***** Given entries *****
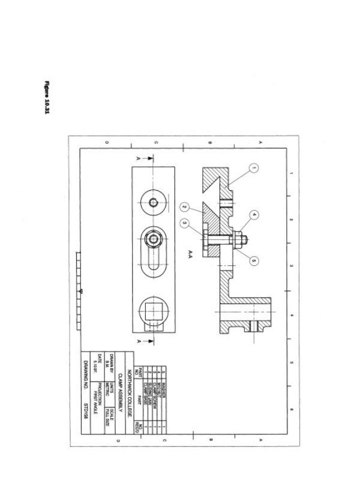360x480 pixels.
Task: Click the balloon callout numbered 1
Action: click(x=254, y=169)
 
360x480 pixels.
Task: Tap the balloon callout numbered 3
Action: click(x=185, y=223)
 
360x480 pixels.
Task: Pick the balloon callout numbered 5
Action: click(x=254, y=260)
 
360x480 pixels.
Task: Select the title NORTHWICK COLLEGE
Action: click(x=129, y=383)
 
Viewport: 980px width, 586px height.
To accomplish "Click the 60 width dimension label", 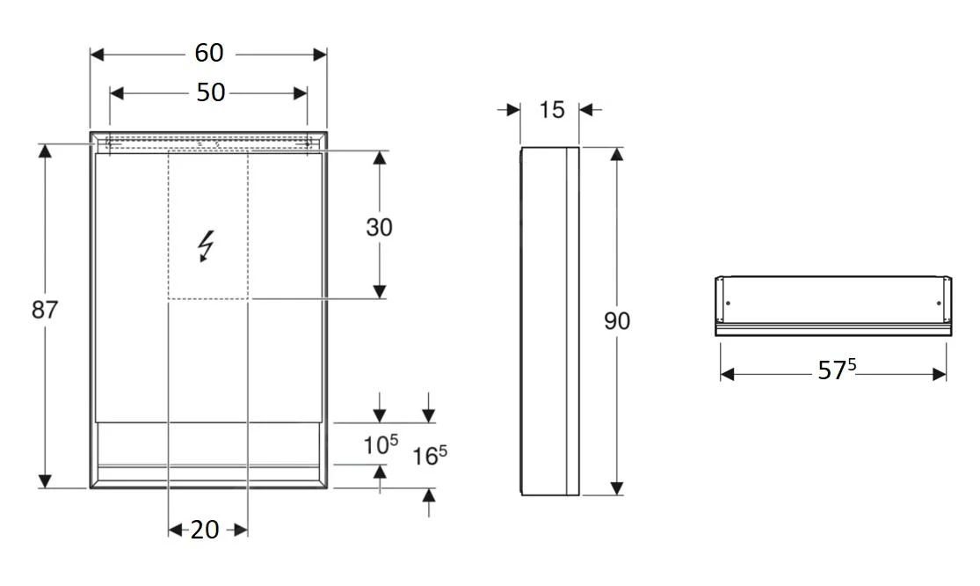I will [209, 54].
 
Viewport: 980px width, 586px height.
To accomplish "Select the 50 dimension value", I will [210, 92].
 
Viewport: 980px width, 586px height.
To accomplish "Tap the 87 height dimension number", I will [45, 310].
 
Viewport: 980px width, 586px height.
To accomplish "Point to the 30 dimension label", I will [379, 227].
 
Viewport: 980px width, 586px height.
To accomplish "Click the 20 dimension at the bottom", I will [205, 530].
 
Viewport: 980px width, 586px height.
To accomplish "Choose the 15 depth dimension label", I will [551, 109].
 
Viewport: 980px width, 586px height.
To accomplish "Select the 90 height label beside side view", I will [617, 321].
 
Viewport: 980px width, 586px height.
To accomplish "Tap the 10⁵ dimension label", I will [381, 445].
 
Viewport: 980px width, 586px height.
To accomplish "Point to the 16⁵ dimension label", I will [430, 455].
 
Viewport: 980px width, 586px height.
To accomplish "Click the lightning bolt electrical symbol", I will [207, 245].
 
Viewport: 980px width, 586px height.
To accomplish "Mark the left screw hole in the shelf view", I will [728, 304].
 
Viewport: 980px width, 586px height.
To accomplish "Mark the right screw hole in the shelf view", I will [938, 304].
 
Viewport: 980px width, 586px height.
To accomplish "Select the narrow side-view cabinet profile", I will [550, 321].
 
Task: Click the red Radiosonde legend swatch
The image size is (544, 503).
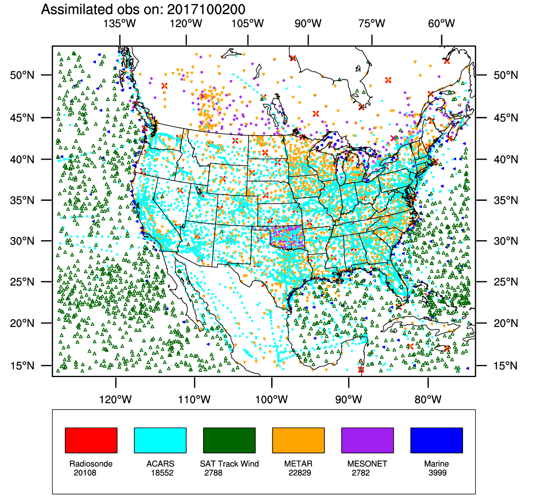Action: (91, 440)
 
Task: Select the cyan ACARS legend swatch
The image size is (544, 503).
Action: (160, 440)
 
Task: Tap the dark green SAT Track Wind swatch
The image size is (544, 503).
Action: (229, 440)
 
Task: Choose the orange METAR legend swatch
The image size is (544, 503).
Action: (298, 440)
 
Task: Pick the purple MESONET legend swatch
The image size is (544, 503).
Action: (367, 440)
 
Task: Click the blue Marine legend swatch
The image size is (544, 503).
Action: (436, 440)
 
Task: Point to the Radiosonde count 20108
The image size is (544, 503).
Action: (85, 473)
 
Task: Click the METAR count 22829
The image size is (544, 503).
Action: (300, 473)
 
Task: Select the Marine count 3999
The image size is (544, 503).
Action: (438, 473)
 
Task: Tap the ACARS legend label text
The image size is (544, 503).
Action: (160, 464)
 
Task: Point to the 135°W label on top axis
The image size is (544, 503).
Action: (120, 24)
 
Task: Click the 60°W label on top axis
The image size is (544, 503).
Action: (442, 24)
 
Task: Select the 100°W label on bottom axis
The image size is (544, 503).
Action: (272, 400)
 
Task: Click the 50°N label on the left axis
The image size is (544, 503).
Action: (22, 75)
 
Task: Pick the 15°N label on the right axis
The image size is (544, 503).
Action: (506, 366)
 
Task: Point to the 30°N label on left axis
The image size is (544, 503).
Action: (22, 241)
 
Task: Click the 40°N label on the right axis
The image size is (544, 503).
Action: (506, 159)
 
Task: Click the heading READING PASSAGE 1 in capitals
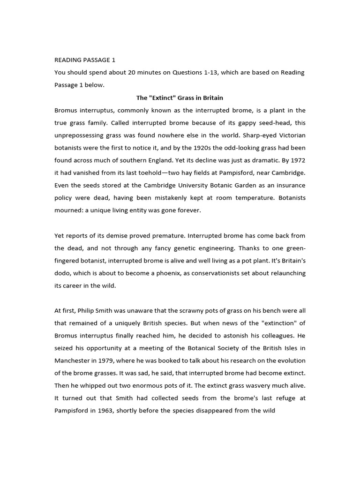click(x=85, y=60)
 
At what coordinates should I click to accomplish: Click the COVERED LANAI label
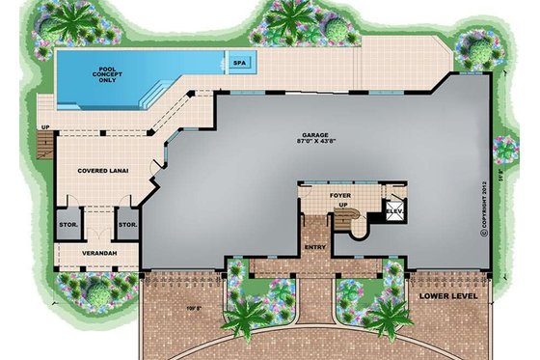104,171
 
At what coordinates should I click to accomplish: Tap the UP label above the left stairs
44,126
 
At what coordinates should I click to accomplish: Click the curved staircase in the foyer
355,220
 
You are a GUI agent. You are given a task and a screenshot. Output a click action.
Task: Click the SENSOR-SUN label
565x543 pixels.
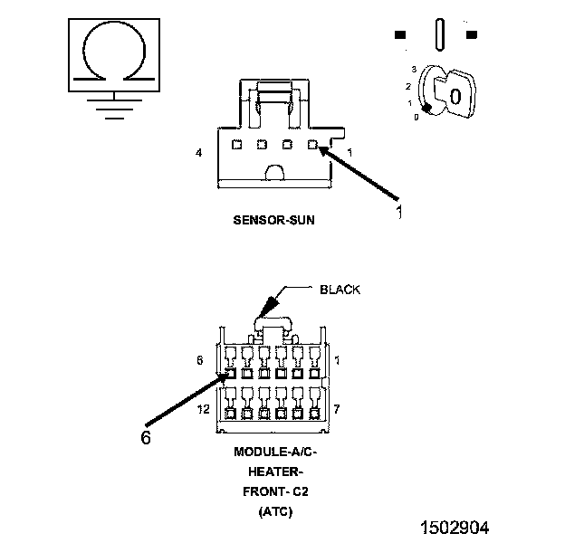click(x=273, y=220)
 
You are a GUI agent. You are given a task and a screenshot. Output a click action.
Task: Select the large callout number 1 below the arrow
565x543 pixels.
click(x=399, y=212)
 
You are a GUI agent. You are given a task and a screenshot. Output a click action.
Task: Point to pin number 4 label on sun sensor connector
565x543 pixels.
click(x=199, y=153)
*****
• **Objective**
Print the lines again word for word, starting with the line that contains "Task: Choose the orange METAR legend swatch" and going on through the end of the records. Leave the pictures out.

• **Final answer**
Task: Choose the orange METAR legend swatch
The image size is (544, 503).
Action: (298, 440)
 
Task: Pick the purple MESONET legend swatch
The image size is (544, 503).
Action: (367, 440)
 
Task: Click the blue Marine legend swatch
The image size is (544, 503).
Action: (436, 440)
 
Task: Point to the Radiosonde count 20108
The image size is (544, 503).
Action: (85, 473)
 
Task: Click the METAR count 22829
The image size is (544, 503).
Action: (300, 473)
 
Task: Select the Marine count 3999
The image size is (544, 503).
Action: (438, 473)
 
Task: Tap the ACARS legend label text
The image size is (544, 503).
Action: (160, 464)
 
Task: Point to the 135°W label on top axis
The image size is (544, 503).
Action: (120, 24)
 
Task: Click the 60°W label on top axis
The image size is (544, 503).
Action: (442, 24)
 
Task: Select the 100°W label on bottom axis
The image size is (544, 503).
Action: (272, 400)
 
Task: Click the 50°N label on the left axis
The image size is (544, 503).
Action: (22, 75)
 
Task: Pick the 15°N label on the right axis
The image size is (544, 503).
Action: (506, 366)
 
Task: Point to the 30°N label on left axis
The image size is (544, 503).
Action: (22, 241)
 
Task: Click the 40°N label on the right axis
The image size is (544, 503).
Action: (506, 159)
 
Task: Click the heading READING PASSAGE 1 in capitals
click(x=85, y=60)
 
At what coordinates should I click to accomplish: Click the COVERED LANAI label
104,171
 
At what coordinates should I click to accomplish: Tap the UP label above the left stairs
44,126
 
At what coordinates should I click to accomplish: Click the curved staircase in the foyer
355,220
 
You are a GUI agent. You are given a task and a screenshot. Output a click action.
Task: Click the SENSOR-SUN label
565x543 pixels.
click(x=273, y=220)
 
You are a GUI agent. You are given a task and a screenshot. Output a click action.
Task: Select the large callout number 1 below the arrow
565x543 pixels.
click(x=399, y=212)
 
You are a GUI agent. You are given a task and a screenshot. Output a click action.
Task: Point to pin number 4 label on sun sensor connector
565x543 pixels.
click(x=199, y=153)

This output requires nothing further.